Wie dürfen Bücher, Grafiken, digitale Veröffentlichungen oder Videofilme an Schulen und Hochschulen genutzt werden? Jasper Prigge, Anwalt für IT- und Medienrecht in Düsseldorf, gibt Tipps.

Seit März 2018 hat das neue Urheberrechtsgesetz zwar Klarheit geschaffen, in der Praxis herrscht dennoch immer wieder Unsicherheit. (Foto: mauritius images/Florian Hiltmair/imageBROKER)
  • E&W: Wie teuer kann es werden, wenn eine Lehrkraft gegen das Urheberrecht verstößt?

Jasper Prigge: Zum einen fallen Rechtsanwaltskosten an, zum anderen sind möglicherweise Lizenzgebühren an den Urheber zu zahlen. Das kann sich schon auf einige Hundert Euro belaufen. Je nachdem, ob es vor Gericht entschieden wird oder ob es eine außergerichtliche Einigung gibt.

  • E&W: An welchen Stellen greift das Urheberrecht an Schulen?

Prigge: Jede Lehrkraft hat mit Urheberrecht zu tun. Darf ich aus Werken, also Büchern, digitalen Veröffentlichungen oder Videofilmen zur Veranschaulichung Teile nutzen?
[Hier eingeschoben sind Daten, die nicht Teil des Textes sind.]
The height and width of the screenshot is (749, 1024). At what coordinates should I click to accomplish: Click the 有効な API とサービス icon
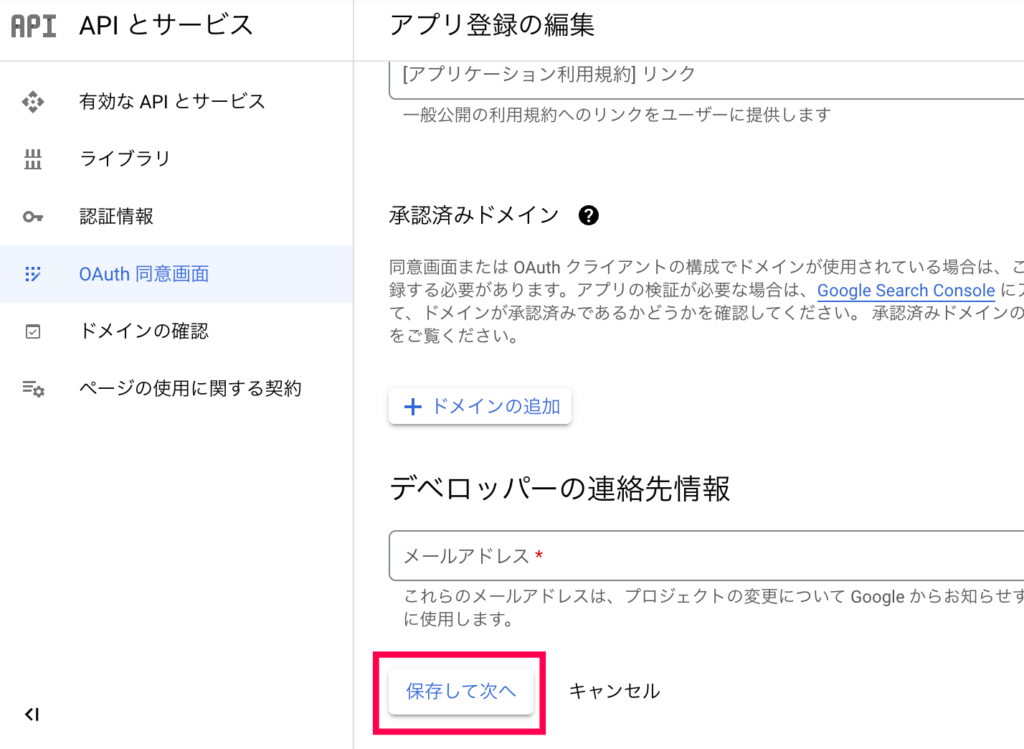pyautogui.click(x=33, y=102)
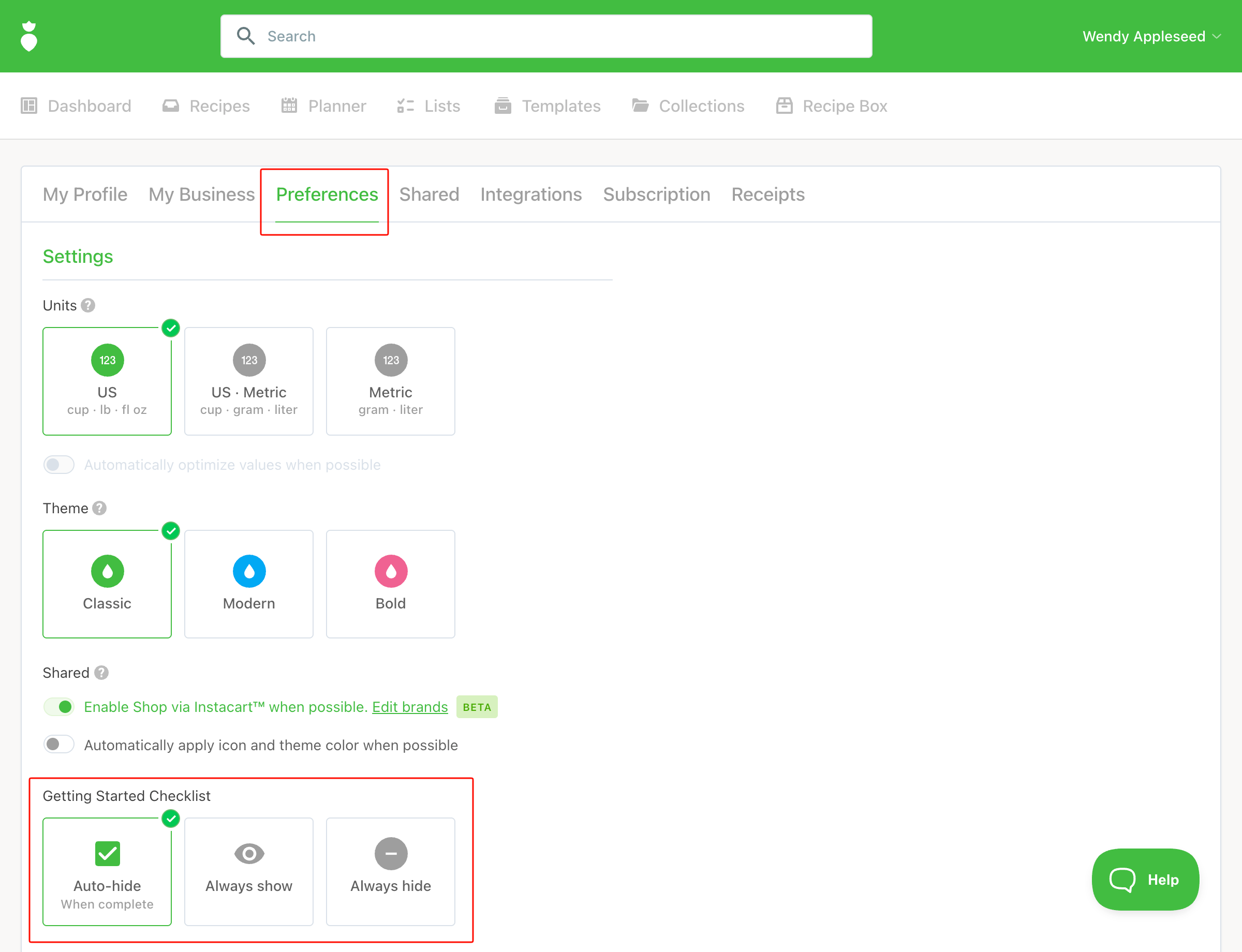Disable Shop via Instacart toggle
Screen dimensions: 1242x952
click(x=59, y=707)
Darf ich an der Schule ein bestimmtes Theaterstück aufführen? Das sind Fragen, die im Schulalltag immer wieder auftauchen.

  • E&W: Welche Veränderungen hat das Urheberrechtsgesetz vom 1. März 2018 gebracht?
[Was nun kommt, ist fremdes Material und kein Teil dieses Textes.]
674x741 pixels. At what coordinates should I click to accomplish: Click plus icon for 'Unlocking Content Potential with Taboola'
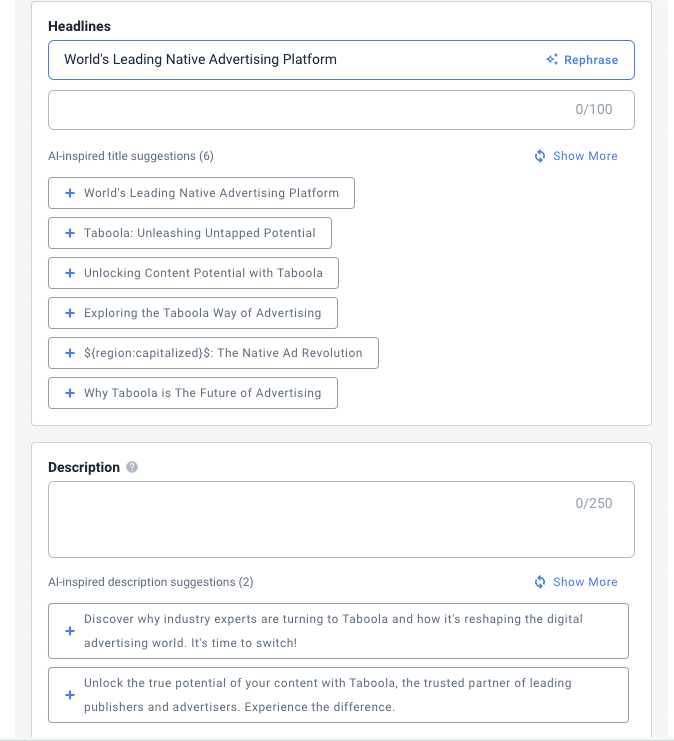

Prigge: Für Schulen ist Rechtssicherheit geschaffen worden. Nun gibt es zum Beispiel die Regelung, dass aus Werken bis zu 15 Prozent des Inhalts genutzt werden dürfen. Die frühere Rechtslage kannte solche konkreten Vorgaben nicht. Doch diese starre Grenze passt nicht immer. Deshalb gilt für „Werke geringen Umfangs“, etwa für einen Fachaufsatz von einer Seite Länge, dass der vollständig im Unterricht verwendet werden darf.

  • E&W: Was muss ich beachten, wenn ich digitale Schulbücher nutzen will?

Prigge: Wenn es Sicherungsmechanismen gibt, die der Verlag eingebaut hat, dann darf ich die nicht entfernen. Der Verlag will schließlich verhindern, dass das Werk an Dritte weitergegeben wird. Nicht erlaubt ist auch, das Werk zu verändern. Es kann zudem sein, dass Ausdrucke erlaubt sind. Das ist abhängig von der Lizenz, die mit dem Urheberrechte-Inhaber, also dem Schulbuchverlag, abgeschlossen wurde. Will die Lehrkraft wissen, wie die Lizenz aussieht, ist die Schulleitung die erste Ansprechpartnerin.

  • E&W: An Schulen gibt es Lernplattformen, schulweites Intranet und die Homepage. Warum müssen Lehrkräfte zwischen diesen Medien unterscheiden, wenn es um das Urheberrecht geht?

Prigge: Geschützte Werke im Unterricht zu nutzen, ist nur erlaubt für Lernende und Lehrende. Die Schul-Homepage richtet sich jedoch an alle. Eine Veröffentlichung auf der Homepage wird durch das Urheberrecht nicht abgedeckt.

  • E&W: Worauf haben Lehrende und Studierende an Hochschulen zu achten?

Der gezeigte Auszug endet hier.